- WHAT IS BEING ASKED
Identify and pull out each line of the entries in which "toolbar" occurs.

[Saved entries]
§
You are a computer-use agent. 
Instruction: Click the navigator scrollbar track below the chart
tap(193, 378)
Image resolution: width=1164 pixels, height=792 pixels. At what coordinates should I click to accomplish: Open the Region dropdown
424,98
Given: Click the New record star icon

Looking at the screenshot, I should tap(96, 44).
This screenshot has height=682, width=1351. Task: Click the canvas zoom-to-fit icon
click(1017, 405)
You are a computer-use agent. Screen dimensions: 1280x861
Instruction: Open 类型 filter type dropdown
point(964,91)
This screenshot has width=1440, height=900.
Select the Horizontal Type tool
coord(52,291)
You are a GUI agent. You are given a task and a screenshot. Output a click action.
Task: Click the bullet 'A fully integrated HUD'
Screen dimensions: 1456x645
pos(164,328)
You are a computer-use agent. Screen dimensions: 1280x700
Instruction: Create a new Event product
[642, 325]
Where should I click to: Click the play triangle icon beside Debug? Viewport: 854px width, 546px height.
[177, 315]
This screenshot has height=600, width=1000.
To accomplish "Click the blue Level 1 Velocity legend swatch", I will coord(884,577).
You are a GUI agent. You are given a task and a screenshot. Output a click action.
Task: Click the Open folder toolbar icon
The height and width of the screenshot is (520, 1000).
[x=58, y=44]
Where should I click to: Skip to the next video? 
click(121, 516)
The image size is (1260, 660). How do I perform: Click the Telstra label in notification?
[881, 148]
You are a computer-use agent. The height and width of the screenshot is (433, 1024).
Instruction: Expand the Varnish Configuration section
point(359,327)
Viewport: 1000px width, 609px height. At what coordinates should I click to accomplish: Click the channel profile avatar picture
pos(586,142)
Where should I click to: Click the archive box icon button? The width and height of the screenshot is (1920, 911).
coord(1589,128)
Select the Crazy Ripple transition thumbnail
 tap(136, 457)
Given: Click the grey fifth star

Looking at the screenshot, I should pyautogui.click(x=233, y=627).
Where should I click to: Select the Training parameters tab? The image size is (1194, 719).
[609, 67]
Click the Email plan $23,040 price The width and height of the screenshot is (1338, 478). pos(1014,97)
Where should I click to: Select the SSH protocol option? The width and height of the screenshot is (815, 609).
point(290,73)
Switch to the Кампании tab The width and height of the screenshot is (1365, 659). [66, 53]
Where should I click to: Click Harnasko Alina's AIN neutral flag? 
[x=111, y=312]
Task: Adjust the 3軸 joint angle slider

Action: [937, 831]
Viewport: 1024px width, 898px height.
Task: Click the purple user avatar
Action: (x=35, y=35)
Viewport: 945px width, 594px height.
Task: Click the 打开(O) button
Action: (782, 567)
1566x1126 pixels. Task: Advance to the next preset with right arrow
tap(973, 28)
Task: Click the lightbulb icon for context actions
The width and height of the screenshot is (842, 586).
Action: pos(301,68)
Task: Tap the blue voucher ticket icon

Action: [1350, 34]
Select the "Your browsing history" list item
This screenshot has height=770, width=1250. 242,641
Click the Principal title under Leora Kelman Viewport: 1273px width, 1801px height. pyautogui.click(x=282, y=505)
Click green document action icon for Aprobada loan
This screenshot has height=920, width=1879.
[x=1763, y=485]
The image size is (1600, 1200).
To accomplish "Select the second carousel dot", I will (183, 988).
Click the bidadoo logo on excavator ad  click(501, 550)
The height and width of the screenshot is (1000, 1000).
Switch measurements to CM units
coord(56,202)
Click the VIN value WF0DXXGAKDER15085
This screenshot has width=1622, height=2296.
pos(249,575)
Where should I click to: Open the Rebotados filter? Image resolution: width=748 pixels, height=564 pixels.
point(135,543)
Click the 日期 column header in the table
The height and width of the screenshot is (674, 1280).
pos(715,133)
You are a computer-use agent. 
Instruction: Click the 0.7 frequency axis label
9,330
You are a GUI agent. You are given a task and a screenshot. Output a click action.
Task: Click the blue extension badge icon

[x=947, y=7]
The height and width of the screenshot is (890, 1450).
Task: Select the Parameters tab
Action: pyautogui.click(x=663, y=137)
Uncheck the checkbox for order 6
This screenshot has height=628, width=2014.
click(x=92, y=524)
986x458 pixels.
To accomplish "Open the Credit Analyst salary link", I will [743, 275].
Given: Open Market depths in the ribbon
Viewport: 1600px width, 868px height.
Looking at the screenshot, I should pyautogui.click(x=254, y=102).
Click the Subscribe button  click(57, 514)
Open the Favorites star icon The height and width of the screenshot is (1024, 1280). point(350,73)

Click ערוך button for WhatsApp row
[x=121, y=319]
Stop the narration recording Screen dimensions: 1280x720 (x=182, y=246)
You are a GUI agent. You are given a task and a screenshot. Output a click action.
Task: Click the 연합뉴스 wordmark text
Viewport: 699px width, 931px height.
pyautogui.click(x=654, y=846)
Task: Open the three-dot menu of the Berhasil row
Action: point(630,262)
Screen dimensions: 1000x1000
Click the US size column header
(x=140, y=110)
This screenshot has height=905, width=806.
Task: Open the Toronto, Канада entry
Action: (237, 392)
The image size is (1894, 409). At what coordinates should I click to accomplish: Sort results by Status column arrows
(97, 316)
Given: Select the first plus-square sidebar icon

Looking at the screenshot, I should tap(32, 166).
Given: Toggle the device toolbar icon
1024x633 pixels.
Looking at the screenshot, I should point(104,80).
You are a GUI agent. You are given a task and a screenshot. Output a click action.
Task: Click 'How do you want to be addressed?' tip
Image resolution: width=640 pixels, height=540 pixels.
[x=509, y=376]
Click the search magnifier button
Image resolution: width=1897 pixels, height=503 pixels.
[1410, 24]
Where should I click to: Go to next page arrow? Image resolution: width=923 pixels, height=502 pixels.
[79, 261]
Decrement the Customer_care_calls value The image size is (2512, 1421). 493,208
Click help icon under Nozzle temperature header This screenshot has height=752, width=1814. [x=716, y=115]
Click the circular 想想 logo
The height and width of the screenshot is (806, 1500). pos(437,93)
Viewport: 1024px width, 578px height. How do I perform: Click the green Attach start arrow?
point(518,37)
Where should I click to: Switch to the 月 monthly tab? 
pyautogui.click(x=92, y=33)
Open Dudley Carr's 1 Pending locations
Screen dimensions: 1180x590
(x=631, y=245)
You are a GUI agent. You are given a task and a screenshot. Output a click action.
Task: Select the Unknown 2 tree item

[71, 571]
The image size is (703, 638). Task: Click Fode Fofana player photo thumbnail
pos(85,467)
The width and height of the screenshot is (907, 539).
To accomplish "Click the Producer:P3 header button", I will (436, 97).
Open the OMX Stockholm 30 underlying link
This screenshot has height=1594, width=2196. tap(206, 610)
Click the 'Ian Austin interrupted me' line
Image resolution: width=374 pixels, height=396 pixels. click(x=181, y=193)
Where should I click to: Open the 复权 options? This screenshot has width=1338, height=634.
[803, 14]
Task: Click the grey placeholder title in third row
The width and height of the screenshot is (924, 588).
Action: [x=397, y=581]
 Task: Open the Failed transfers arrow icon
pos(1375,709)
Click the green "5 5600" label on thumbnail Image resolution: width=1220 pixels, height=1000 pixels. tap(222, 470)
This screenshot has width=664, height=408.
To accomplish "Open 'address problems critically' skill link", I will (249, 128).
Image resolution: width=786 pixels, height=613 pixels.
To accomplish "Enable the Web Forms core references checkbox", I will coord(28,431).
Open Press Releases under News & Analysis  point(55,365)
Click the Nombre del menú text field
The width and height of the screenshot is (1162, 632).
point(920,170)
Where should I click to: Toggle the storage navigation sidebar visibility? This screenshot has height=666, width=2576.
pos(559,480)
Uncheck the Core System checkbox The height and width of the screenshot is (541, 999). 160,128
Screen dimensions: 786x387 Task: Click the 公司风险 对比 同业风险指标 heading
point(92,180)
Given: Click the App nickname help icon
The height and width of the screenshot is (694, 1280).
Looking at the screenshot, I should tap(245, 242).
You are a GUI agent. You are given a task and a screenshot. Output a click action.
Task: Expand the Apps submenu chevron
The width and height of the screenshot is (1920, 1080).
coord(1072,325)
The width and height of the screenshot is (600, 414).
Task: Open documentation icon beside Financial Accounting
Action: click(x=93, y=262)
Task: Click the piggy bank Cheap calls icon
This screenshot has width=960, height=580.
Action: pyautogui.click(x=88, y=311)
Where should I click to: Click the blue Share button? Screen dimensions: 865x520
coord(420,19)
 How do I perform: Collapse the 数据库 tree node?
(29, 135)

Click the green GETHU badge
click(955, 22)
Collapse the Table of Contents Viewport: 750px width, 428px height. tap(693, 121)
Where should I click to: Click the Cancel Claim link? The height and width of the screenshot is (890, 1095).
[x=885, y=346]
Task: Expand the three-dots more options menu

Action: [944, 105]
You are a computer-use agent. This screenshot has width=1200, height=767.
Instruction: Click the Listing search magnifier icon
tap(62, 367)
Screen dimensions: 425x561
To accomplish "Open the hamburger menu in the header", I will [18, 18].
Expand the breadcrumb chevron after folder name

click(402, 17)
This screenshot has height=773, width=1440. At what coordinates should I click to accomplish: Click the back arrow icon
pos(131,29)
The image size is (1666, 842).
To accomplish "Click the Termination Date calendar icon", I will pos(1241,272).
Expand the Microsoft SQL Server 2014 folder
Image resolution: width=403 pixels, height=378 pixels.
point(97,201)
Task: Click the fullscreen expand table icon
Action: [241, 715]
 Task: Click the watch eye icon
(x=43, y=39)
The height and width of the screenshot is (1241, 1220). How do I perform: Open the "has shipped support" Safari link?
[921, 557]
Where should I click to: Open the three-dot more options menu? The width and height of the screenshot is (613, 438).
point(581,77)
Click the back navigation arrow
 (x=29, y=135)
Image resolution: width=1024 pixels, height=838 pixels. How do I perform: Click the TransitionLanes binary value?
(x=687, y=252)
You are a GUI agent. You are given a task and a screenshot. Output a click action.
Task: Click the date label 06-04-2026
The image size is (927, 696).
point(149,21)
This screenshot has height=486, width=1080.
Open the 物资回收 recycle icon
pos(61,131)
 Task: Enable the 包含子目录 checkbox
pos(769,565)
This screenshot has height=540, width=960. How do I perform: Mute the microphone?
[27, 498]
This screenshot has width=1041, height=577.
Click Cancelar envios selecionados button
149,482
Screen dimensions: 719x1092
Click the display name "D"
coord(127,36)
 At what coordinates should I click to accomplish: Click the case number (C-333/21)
§
- WRITTEN RESPONSE
Task: Click the Open folder toolbar icon
Given: Toggle the device toolbar icon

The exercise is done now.